* EXERCISE GOAL
From the material below, please set down exactly the lines starting with the one with "Image resolution: width=900" and going on through the one with "The image size is (790, 567).", without a single picture.
──────── DATASET RECORDS ────────
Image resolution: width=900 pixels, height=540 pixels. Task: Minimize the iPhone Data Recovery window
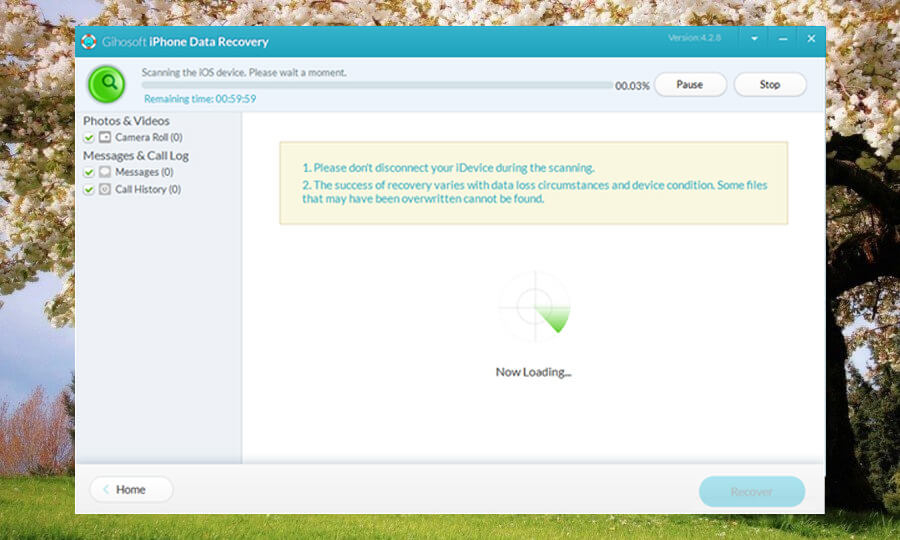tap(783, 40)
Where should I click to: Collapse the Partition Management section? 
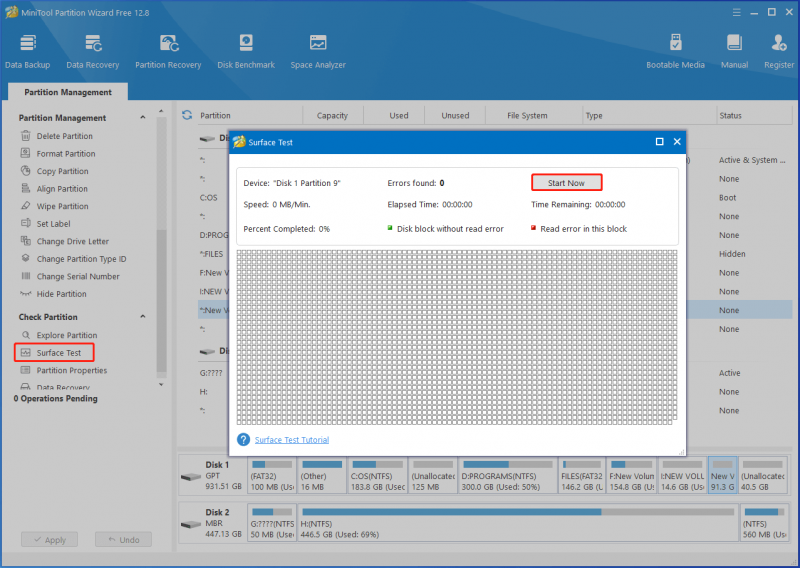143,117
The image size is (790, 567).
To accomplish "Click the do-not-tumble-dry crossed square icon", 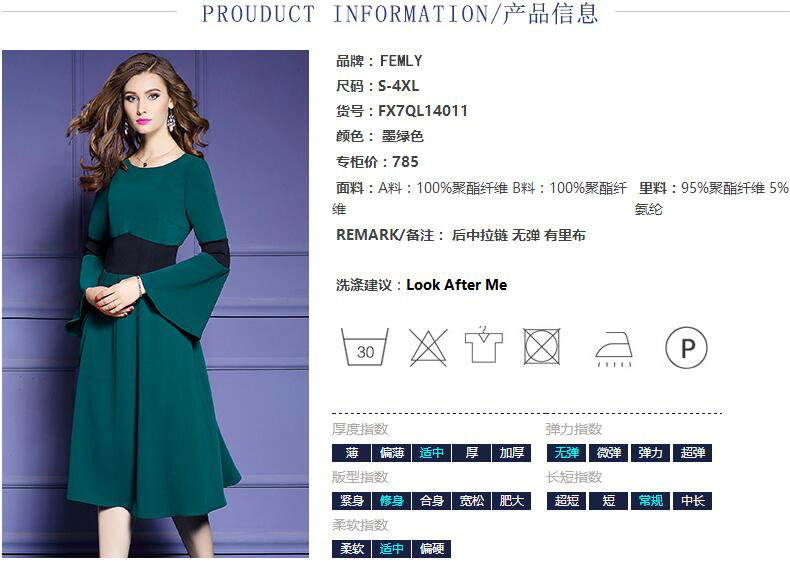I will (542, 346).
────────
──────── DATASET RECORDS ────────
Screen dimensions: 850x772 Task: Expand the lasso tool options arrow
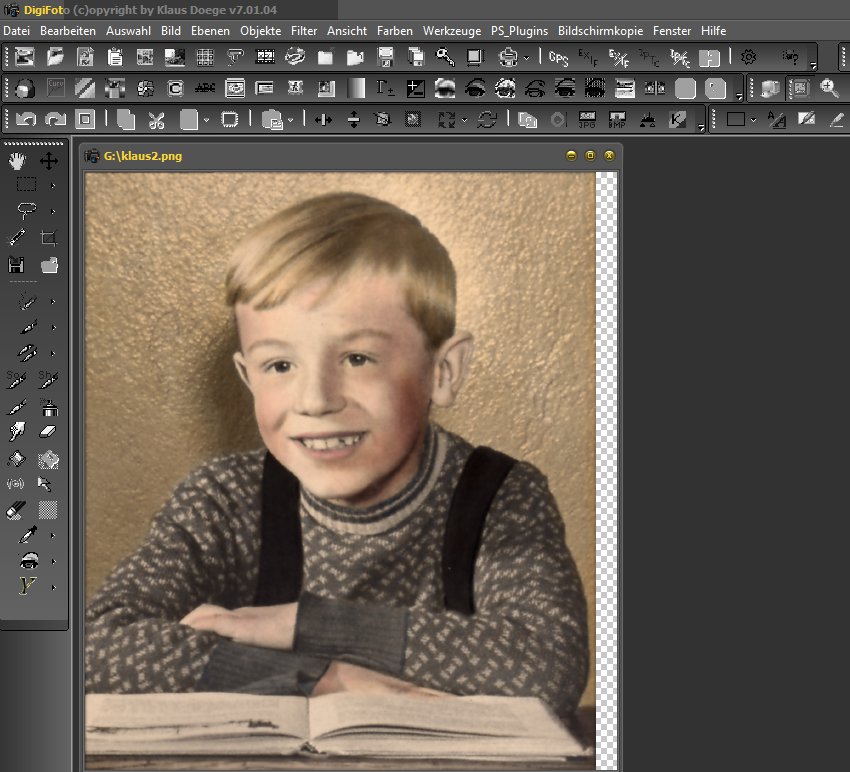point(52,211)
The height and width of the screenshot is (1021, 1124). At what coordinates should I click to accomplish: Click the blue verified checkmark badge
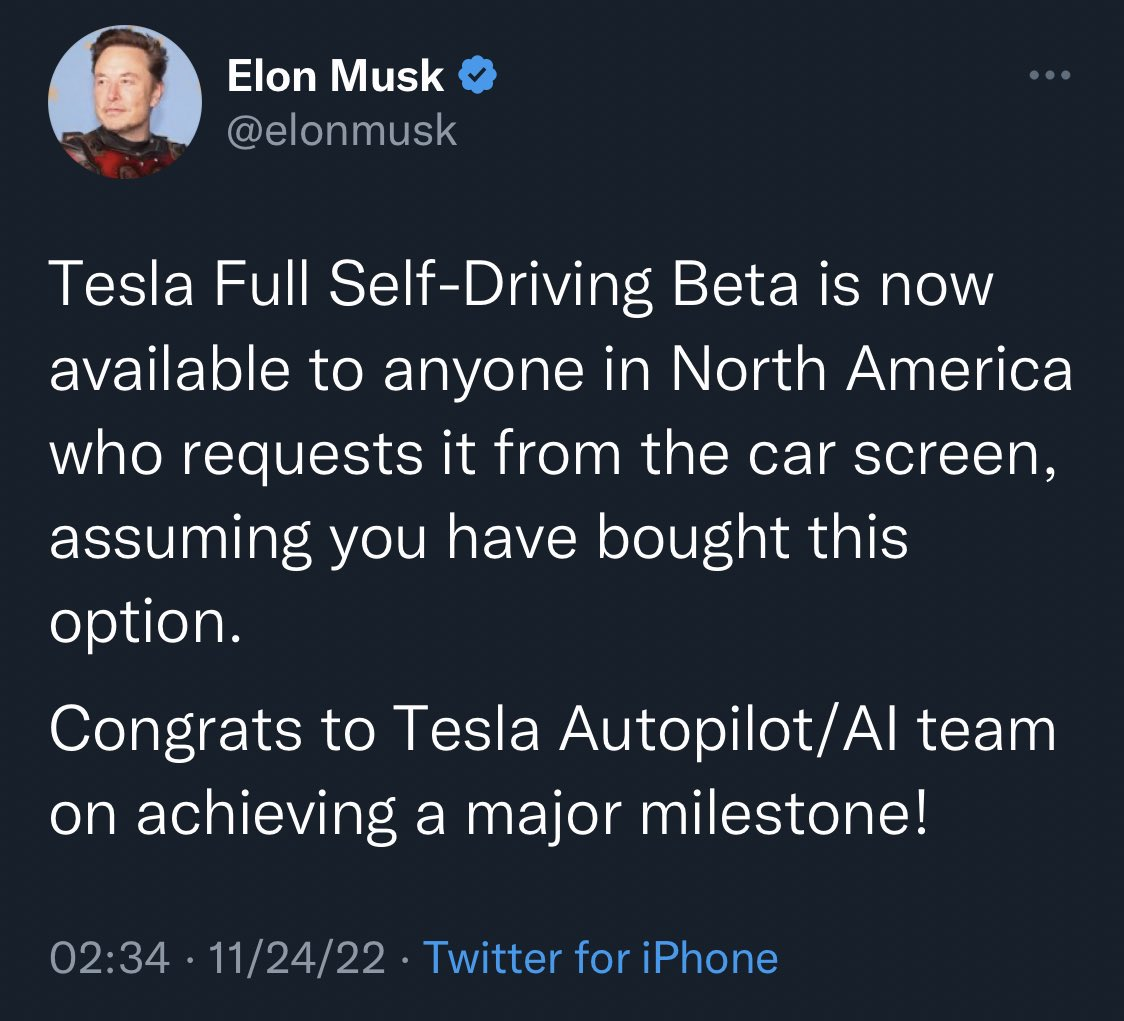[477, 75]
────────
* SOLVED EXERCISE
Image resolution: width=900 pixels, height=540 pixels. Task: Minimize the iPhone Data Recovery window
tap(783, 40)
Where should I click to: Collapse the Partition Management section? 
143,117
The image size is (790, 567).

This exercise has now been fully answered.